** Task instructions **
With both ends included, repeat exactly the lines of the entries below from the one containing "This screenshot has width=1188, height=427." down to the one containing "Click the USD", and no others.

** Input records **
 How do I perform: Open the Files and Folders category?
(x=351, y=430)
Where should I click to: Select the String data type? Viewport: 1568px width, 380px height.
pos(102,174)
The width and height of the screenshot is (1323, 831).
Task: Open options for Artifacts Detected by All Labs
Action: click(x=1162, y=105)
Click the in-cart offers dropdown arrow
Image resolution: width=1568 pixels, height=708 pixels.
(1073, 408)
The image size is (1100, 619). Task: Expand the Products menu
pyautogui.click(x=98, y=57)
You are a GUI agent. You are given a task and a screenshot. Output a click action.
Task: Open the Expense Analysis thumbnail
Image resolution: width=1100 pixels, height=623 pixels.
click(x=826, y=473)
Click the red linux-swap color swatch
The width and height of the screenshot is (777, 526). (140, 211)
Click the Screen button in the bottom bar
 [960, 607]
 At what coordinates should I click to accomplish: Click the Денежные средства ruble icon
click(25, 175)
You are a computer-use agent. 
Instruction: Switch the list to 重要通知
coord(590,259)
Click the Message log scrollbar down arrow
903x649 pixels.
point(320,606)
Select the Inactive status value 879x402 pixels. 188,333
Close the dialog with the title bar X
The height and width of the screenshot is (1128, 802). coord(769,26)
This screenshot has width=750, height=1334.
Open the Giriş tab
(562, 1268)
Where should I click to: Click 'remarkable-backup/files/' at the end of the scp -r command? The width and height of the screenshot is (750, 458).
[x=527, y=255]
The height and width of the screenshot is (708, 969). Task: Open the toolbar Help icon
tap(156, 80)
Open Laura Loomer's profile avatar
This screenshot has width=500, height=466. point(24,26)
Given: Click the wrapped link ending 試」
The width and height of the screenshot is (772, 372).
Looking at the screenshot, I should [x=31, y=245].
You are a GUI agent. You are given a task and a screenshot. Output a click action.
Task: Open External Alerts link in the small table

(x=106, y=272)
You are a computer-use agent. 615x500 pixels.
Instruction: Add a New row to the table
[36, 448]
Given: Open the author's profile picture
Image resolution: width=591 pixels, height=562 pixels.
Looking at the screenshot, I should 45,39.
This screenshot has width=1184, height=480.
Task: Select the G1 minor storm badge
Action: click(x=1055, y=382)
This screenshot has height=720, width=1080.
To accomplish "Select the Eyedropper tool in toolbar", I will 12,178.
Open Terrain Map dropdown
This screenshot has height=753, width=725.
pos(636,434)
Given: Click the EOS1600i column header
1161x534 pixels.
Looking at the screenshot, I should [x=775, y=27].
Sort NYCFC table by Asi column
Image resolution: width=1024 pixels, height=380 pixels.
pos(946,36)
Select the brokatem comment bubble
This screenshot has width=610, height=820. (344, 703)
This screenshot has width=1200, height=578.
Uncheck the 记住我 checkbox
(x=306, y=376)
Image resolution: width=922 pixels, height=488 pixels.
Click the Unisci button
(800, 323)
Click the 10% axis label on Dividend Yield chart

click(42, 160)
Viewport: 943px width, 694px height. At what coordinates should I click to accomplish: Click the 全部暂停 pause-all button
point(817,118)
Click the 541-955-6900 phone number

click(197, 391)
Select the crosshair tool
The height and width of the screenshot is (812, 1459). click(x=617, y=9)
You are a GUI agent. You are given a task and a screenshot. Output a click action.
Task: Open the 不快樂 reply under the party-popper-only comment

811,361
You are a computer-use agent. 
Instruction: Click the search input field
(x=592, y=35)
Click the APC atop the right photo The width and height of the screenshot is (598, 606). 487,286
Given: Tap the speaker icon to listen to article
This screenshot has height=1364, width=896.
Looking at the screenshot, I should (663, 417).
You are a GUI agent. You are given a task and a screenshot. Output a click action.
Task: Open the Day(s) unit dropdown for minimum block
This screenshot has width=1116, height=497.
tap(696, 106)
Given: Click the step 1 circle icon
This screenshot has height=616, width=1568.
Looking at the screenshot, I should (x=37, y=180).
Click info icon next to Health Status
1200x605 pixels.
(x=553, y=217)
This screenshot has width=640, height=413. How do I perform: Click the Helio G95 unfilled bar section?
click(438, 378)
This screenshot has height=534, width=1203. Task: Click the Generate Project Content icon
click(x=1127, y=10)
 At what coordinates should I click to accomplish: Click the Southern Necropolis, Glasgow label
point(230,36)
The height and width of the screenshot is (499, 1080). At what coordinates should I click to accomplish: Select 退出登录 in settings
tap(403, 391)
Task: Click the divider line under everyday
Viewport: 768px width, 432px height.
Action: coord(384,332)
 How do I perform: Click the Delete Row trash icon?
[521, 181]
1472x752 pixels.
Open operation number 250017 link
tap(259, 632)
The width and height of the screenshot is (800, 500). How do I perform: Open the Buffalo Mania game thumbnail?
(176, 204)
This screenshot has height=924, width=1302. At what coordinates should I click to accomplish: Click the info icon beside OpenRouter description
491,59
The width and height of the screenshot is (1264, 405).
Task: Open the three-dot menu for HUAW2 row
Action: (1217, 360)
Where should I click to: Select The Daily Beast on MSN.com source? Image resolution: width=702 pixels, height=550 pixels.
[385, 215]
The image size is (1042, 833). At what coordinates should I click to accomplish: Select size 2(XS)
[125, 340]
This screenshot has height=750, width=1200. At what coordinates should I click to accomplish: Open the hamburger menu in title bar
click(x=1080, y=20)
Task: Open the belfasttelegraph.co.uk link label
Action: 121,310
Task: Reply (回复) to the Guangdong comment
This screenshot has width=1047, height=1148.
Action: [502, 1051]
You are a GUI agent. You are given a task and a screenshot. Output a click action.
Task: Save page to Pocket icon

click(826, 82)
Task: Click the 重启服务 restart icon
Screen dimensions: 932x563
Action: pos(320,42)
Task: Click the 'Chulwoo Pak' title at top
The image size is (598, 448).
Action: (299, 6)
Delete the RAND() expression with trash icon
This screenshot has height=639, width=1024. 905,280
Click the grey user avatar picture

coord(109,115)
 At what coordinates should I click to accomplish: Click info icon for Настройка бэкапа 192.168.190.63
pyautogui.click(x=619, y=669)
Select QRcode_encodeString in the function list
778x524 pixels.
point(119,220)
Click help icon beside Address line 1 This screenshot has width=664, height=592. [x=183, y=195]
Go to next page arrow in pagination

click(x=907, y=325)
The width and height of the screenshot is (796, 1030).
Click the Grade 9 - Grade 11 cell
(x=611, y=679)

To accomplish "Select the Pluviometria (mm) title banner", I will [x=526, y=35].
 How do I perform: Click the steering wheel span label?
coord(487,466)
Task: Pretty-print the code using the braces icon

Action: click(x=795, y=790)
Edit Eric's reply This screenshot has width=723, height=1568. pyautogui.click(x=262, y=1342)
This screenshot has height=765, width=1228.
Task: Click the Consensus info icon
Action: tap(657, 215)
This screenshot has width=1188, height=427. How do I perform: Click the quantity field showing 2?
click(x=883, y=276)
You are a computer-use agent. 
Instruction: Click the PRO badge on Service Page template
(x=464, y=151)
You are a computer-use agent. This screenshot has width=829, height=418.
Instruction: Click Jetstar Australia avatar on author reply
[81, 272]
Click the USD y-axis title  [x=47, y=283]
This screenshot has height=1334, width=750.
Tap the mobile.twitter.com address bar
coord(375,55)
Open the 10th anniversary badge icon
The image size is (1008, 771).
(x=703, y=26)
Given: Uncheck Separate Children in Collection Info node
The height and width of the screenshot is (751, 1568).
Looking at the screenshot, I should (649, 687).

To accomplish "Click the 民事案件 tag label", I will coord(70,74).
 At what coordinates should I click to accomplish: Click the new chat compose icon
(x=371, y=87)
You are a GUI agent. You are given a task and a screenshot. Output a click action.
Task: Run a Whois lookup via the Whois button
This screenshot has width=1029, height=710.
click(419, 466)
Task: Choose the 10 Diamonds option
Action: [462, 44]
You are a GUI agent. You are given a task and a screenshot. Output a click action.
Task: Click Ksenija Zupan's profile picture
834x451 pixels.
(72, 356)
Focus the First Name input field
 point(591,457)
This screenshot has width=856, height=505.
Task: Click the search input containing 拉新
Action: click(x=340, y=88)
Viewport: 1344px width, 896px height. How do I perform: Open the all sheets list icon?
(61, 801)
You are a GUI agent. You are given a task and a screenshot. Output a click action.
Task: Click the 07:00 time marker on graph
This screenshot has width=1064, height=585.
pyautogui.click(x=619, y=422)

** Written response **
This screenshot has width=1188, height=427. How do I perform: Click the quantity field showing 2?
click(x=883, y=276)
You are a computer-use agent. 
Instruction: Click the PRO badge on Service Page template
(x=464, y=151)
You are a computer-use agent. This screenshot has width=829, height=418.
Instruction: Click Jetstar Australia avatar on author reply
[81, 272]
Click the USD y-axis title  [x=47, y=283]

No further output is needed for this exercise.